> [Provided data]:
/---
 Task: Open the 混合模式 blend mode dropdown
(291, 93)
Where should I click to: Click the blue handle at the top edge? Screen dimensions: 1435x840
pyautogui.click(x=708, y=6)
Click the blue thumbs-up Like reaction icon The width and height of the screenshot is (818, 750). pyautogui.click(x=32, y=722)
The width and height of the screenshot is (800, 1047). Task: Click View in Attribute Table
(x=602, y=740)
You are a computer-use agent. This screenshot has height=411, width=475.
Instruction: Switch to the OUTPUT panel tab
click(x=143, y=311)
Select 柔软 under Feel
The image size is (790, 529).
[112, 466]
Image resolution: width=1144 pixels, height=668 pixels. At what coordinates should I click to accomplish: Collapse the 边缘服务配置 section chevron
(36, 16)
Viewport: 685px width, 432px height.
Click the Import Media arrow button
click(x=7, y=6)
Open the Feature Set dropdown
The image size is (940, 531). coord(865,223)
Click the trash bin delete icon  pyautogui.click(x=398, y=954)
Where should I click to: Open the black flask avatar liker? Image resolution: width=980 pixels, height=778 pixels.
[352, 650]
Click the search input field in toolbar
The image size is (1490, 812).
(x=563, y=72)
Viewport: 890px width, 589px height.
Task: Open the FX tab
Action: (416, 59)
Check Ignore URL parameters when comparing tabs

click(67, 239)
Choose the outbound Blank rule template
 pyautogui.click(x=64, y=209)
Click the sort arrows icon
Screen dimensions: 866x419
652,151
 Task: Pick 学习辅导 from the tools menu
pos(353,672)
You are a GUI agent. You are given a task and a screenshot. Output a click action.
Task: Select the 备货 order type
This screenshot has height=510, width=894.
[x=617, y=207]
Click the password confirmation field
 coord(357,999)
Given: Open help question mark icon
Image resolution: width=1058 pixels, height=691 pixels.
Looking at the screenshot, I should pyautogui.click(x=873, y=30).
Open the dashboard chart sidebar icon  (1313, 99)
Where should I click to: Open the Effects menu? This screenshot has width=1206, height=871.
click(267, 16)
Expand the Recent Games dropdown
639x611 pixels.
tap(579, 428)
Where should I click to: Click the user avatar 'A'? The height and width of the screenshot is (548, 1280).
\---
> [What the task requires]:
Look through the data and show every line containing "Select".

> [Written reply]:
Select 柔软 under Feel
Task: Select the 备货 order type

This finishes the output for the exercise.